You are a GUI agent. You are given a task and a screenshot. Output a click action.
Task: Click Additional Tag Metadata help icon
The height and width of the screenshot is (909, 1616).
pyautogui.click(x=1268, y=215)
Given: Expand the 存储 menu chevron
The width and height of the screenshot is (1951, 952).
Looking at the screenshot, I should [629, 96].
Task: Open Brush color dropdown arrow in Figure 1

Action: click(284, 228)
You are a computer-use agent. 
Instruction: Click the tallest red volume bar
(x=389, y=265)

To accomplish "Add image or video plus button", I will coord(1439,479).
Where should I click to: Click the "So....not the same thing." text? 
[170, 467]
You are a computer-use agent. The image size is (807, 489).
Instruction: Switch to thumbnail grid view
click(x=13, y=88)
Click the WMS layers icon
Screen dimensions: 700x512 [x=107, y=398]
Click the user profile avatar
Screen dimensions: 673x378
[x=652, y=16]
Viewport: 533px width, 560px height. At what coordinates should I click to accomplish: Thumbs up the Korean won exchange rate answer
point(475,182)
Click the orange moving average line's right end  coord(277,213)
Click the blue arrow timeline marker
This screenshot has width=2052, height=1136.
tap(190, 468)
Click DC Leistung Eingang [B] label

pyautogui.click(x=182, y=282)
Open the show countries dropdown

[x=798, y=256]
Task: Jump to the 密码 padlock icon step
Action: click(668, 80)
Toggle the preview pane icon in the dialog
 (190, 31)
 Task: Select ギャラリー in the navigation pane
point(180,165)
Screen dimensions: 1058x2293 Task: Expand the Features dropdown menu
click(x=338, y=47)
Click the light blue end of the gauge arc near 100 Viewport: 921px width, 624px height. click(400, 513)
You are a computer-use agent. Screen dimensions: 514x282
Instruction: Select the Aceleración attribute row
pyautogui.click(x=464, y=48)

-=-=-

Written exercise -> Repeat the rows above verbatim, from the line with "You are a computer-use agent. The" up to and including the line with "point(180,165)".

Answer to the problem ->
You are a computer-use agent. The image size is (807, 489).
Instruction: Switch to thumbnail grid view
click(x=13, y=88)
Click the WMS layers icon
Screen dimensions: 700x512 [x=107, y=398]
Click the user profile avatar
Screen dimensions: 673x378
[x=652, y=16]
Viewport: 533px width, 560px height. At what coordinates should I click to accomplish: Thumbs up the Korean won exchange rate answer
point(475,182)
Click the orange moving average line's right end  coord(277,213)
Click the blue arrow timeline marker
This screenshot has width=2052, height=1136.
tap(190, 468)
Click DC Leistung Eingang [B] label

pyautogui.click(x=182, y=282)
Open the show countries dropdown

[x=798, y=256]
Task: Jump to the 密码 padlock icon step
Action: click(668, 80)
Toggle the preview pane icon in the dialog
 (190, 31)
 Task: Select ギャラリー in the navigation pane
point(180,165)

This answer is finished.